ALBACYTE ANTIBODY IDENTIFICATION CELLS 16-CELL
Report
- Report Number
- 3003580203-2018-00005
- Event Type
- Malfunction
- Date Received
- December 31, 2018
- Date of Event
- May 3, 2018
- Report Date
- December 31, 2018
- Manufacturer
- ALBA BIOSCIENCE LIMITED
- Product Code
- KSZ
- UDI-DI
- 05060242471384
- PMA / PMN Number
- BL125337/23
- Product Problem
- Yes
- Report Source
- Manufacturer report
- Reporter Occupation
- OTHER
Narratives
THIS EVENT WAS REPORTED TO FDA ON 07-MAY-2018 AS A BPDR (NUMBER (B)(4)) UNDER 21CFR600.14 AND IS NOW BEING REPORTED RETROSPECTIVELY AS A MDR UNDER 21CFR803 TO ADDRESS AN OBSERVATION RECEIVED FROM FDA DURING THE EI DATED 10-SEP-2018. ADDITIONAL DELAY IN THE SUBMISSION OF THIS MDR IS DUE TO ISSUES ENCOUNTERED DURING THE SET UP OF THE ELECTRONIC SUBMISSION. THE EVENT SUBJECT OF THIS REPORT IS DEEMED TO REPRESENT A DEVICE MALFUNCTION WHICH IS NOT LIKELY TO CAUSE OR CONTRIBUTE TO DEATH OR SERIOUS INJURY; HOWEVER, IT HAS BEEN SUBJECT OF RECALL/FIELD CORRECTION AND THEREFORE MEETS THE REPORTING CRITERIA DESCRIBED IN THE FDA GUIDANCE ON MDR FOR MANUFACTURERS. A NOTIFICATION HAS BEEN SENT TO THE AFFECTED END USERS ON 07-MAY-2018 REQUESTING THEM TO DISCARD THE ORIGINAL (I.E. INCORRECT) ANTIGEN PROFILE CONTAINED WITHIN THE SECONDARY PACKAGING OF LOT V194390 AND REPLACE IT WITH A CORRECTED VERSION PROVIDED WITH THE NOTIFICATION. THE SAME NOTIFICATION AND THE CORRECTED ANTIGEN PROFILE ACCOMPANIED ANY PRODUCTS FROM LOT V194390 SUBSEQUENTLY SHIPPED TO END USERS WHO PLACED NEW ORDERS OF THE AFFECTED PRODUCT. THE NOTIFICATION ALSO COVERED THE SAME ISSUE AFFECTING SIMILAR PRODUCTS MANUFACTURED FROM THE SAME STARTING MATERIAL (SUBJECT OF SEPARATE MDRS).

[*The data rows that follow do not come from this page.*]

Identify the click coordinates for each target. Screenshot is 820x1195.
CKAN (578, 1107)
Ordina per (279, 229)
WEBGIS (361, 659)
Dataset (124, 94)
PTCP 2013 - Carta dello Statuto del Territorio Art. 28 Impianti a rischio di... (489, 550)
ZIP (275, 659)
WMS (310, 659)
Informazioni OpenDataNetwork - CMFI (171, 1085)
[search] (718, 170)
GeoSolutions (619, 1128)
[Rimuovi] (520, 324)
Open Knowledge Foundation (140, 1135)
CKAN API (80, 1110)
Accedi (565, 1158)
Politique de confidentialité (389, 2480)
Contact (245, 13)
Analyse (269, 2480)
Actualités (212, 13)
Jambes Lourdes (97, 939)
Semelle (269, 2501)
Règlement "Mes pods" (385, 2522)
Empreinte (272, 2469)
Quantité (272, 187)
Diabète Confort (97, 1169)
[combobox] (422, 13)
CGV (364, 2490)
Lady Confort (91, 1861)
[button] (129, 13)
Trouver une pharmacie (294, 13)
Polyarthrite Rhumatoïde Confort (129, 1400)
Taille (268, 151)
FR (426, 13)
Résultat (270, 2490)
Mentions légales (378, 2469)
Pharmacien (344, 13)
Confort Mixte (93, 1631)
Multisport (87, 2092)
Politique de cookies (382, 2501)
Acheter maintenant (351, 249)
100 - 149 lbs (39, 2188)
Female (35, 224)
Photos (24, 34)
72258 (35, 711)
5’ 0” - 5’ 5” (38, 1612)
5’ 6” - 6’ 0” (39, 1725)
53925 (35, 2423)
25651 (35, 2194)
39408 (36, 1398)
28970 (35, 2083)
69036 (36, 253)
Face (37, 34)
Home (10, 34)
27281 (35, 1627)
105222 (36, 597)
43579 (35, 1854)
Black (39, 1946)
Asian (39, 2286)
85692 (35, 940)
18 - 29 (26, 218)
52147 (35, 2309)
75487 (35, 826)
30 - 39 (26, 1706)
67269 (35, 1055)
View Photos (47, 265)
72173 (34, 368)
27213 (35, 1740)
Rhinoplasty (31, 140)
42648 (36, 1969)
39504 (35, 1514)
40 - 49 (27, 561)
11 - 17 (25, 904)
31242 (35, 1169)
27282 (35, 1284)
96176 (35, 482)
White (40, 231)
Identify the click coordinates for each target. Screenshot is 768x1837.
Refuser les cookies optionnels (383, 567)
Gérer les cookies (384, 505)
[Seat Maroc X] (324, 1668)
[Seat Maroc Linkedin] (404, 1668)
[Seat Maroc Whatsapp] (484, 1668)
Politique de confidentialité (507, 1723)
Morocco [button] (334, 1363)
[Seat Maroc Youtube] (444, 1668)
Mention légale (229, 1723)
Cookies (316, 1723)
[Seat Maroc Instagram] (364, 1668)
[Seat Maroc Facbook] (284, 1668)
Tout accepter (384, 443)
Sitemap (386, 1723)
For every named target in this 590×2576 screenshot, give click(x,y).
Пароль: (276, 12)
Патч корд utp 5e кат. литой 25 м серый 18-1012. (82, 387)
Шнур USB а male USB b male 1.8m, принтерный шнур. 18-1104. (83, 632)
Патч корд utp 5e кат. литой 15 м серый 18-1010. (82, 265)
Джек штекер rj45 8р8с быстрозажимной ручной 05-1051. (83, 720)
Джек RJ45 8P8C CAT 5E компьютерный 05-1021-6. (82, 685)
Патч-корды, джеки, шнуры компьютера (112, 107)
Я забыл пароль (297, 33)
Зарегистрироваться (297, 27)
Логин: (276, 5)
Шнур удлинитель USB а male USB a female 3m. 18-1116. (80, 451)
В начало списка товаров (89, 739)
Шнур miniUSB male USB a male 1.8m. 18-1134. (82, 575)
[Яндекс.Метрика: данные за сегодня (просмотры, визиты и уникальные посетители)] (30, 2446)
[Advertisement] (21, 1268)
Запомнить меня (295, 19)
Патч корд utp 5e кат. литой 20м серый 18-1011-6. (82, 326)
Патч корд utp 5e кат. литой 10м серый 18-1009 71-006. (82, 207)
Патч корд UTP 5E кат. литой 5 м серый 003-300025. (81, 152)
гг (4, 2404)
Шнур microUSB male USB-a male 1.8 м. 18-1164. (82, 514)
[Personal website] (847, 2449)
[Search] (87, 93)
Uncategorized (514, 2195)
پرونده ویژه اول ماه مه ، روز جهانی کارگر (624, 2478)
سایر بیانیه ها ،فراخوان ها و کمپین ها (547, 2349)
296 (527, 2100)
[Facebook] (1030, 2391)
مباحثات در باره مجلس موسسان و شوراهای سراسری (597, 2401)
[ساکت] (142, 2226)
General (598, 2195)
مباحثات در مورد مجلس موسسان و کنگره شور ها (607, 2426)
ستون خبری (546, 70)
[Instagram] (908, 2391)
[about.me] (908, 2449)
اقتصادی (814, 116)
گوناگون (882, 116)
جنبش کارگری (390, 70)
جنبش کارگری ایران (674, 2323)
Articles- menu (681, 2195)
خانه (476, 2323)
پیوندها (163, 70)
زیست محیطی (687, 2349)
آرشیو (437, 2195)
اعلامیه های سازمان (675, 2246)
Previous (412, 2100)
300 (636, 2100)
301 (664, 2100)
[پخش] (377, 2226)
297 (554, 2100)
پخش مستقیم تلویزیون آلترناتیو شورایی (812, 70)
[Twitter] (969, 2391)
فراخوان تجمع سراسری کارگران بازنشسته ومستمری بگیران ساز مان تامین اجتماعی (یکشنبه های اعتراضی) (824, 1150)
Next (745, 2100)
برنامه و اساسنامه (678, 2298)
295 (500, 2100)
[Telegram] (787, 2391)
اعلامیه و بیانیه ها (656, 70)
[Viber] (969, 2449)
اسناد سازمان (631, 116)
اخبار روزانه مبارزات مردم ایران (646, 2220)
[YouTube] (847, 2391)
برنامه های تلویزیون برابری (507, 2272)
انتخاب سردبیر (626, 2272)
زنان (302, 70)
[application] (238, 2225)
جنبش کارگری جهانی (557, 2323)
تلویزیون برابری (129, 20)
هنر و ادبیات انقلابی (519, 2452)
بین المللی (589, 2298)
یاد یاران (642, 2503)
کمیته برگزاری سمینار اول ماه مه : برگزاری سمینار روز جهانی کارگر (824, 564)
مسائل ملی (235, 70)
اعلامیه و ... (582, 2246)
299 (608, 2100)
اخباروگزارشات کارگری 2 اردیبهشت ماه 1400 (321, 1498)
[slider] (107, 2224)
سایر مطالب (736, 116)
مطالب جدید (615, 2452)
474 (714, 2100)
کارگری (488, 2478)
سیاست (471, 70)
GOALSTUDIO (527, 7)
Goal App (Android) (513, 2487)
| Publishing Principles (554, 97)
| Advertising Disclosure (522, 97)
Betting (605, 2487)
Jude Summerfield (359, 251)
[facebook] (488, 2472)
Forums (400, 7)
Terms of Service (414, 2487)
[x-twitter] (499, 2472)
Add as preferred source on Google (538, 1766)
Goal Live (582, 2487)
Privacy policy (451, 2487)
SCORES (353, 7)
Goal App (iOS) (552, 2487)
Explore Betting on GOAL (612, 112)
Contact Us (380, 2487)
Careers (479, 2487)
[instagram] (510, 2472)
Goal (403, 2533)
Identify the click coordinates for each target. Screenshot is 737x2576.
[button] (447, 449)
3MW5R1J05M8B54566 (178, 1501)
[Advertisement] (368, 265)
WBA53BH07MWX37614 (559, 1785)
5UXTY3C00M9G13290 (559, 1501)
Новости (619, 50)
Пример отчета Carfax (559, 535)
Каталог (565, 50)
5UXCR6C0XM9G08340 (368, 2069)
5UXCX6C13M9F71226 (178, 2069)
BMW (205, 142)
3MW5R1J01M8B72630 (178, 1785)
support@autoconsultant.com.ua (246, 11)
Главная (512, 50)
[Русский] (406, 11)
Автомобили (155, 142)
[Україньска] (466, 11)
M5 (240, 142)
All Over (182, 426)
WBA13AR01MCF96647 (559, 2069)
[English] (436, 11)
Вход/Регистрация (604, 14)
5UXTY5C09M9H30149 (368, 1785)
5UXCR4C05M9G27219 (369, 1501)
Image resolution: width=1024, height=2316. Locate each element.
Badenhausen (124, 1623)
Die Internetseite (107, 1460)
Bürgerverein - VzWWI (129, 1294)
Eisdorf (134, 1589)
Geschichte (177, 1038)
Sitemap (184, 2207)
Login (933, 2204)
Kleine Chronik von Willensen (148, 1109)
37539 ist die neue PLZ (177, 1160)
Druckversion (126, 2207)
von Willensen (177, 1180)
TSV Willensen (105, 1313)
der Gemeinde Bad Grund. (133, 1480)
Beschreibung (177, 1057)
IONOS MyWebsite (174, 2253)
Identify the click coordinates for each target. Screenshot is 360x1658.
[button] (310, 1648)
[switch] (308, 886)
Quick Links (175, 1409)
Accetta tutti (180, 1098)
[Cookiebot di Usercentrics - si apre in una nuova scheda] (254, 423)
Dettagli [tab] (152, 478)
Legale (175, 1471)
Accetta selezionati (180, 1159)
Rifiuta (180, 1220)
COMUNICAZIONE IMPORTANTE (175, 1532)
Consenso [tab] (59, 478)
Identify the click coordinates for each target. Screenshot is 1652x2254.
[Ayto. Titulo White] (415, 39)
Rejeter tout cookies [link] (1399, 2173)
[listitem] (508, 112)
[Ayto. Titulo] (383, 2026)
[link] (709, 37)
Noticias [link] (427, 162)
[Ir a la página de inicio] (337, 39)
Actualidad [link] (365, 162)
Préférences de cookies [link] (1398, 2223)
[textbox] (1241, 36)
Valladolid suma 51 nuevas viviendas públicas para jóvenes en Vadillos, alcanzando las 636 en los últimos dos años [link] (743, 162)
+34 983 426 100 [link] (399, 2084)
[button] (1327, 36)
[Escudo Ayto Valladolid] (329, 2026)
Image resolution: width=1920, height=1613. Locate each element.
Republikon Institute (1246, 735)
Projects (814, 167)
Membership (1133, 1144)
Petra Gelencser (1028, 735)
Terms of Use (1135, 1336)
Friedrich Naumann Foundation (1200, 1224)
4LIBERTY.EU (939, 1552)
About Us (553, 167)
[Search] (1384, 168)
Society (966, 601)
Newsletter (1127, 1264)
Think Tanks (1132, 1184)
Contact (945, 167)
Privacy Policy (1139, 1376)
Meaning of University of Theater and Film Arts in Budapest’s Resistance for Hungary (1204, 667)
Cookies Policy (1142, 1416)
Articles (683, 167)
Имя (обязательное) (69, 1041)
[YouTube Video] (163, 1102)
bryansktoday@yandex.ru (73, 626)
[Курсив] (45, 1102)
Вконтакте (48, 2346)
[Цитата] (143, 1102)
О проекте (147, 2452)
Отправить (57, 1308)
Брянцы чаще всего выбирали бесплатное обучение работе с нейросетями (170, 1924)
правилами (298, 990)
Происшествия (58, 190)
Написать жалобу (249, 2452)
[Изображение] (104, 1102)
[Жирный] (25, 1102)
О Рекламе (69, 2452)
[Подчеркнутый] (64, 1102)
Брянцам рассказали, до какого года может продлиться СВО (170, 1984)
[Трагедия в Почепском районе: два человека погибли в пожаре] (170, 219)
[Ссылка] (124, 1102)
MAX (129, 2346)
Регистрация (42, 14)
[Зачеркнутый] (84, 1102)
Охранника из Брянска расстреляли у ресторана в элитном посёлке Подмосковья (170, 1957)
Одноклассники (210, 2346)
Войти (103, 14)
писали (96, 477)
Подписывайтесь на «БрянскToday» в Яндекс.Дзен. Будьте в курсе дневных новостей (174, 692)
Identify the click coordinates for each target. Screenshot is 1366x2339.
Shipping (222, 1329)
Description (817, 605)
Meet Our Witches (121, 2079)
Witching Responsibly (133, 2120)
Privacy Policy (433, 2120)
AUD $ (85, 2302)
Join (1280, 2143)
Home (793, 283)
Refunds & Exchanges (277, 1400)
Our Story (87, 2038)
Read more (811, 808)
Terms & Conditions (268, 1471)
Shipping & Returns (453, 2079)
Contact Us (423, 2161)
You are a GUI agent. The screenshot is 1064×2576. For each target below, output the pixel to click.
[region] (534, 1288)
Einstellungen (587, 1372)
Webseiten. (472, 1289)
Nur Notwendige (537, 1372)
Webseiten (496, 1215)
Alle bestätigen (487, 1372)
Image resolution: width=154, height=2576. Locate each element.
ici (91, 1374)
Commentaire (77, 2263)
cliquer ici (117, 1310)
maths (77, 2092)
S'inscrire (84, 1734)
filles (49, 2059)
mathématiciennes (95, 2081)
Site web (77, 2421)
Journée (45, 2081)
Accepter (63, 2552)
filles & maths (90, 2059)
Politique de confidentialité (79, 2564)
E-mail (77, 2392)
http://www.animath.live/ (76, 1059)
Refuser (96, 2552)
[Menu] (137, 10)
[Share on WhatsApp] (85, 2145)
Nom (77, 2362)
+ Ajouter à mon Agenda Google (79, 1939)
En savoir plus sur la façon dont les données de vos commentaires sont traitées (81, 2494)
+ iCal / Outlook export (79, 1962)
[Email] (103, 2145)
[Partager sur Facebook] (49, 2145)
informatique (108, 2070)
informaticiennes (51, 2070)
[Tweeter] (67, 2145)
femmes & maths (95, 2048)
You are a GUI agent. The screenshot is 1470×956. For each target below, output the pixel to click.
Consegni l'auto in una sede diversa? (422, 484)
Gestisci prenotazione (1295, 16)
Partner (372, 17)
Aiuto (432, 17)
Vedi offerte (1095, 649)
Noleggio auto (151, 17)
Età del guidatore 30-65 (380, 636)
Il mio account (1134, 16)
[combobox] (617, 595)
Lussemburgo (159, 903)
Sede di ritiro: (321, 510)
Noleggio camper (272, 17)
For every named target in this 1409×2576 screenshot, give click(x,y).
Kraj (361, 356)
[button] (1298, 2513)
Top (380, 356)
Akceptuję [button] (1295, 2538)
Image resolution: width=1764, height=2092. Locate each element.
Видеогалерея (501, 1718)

THE ASSIGNED FDA RECALL COORDINATOR ((B)(4)) WAS INFORMED OF THE CORRECTION ON 07-MAY-2018 AND BPD ADDITIONAL INFORMATION WAS NOT REQUESTED. TOTAL QUANTITY DISTRIBUTED: (B)(4). TOTAL NUMBER OF CORRECTION CONSIGNEES (COMBINED WITH CUSTOMERS OF OTHER PRODUCTS SUBJECT OF THE SAME NOTIFICATION): (B)(4). CONSIGNEES RESPONDED TO THE NOTIFICATION: (B)(4). REMAINING 3 CONTACTED VIA MAIL, EMAIL AND TELEPHONE (LAST CONTACT MADE ON 13-JUN-2018).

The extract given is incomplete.